Sustainability Profiling of Long-living Software Systems

Ahmed D. Alharthi, Maria Spichkova, Margaret Hamilton. Sustainability Profiling of Long-living Software Systems. In Horst Lichter, Konrad Fögen, Thanwadee Sunetnanta, Toni Anwar, Aiko Yamashita, Leon Moonen, Tom Mens, Amjed Tahir, Ashish Sureka, editors, Joint Proceedings of the 4th International Workshop on Quantitative Approaches to Software Quality (QuASoQ 2016) and 1st International Workshop on Technical Debt Analytics (TDA 2016) co-located with the 23rd Asia-Pacific Software Engineering Conference (APSEC 2016), Hamilton, New Zealand, December 6, 2016. Volume 1771 of CEUR Workshop Proceedings, pages 12-19, CEUR-WS.org, 2016. [doi]

Abstract

This paper introduces a framework for software sustainability profiling.
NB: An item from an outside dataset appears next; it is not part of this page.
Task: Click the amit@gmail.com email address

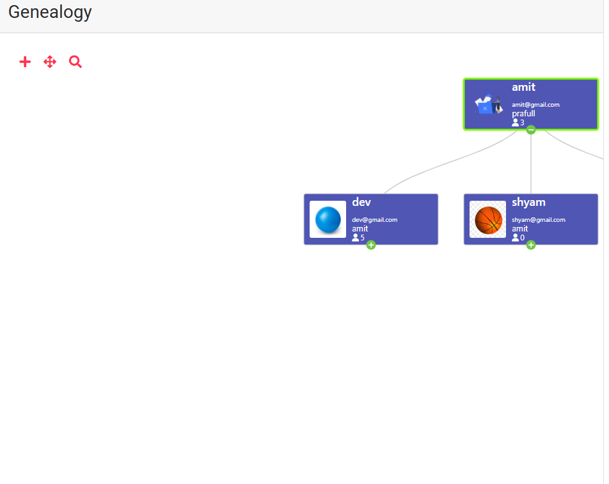Action: tap(535, 105)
The goal of the framework is to analyse sustainability requirements for long-living software systems, focusing on usability and readability of the sustainability profiles. To achieve this goal, we apply a quantitate approach such as fuzzy rating scale-based questionnaires to rank the sustainability requirements, and the Technique for Order Preference by Similarity to Ideal Solution (TOPSIS) to analyse the results of questionnaires and to provide a basis for system profiling. The core profiling elements provided by our framework are (1) a sustainability five-star rating, (2) visualisation of the five sustainability dimensions as a pentagon graph detailing combination for individual, social, technical, economic and environmental dimensions, and (3) a bar graph of overall sustainability level for each requirement. To ensure sustainability, the proposed profiling framework covers the five dimensions of sustainability to quantify the sustainability of any software system not only during the requirement gathering phase but also during maintenance phase of software system lifecycle.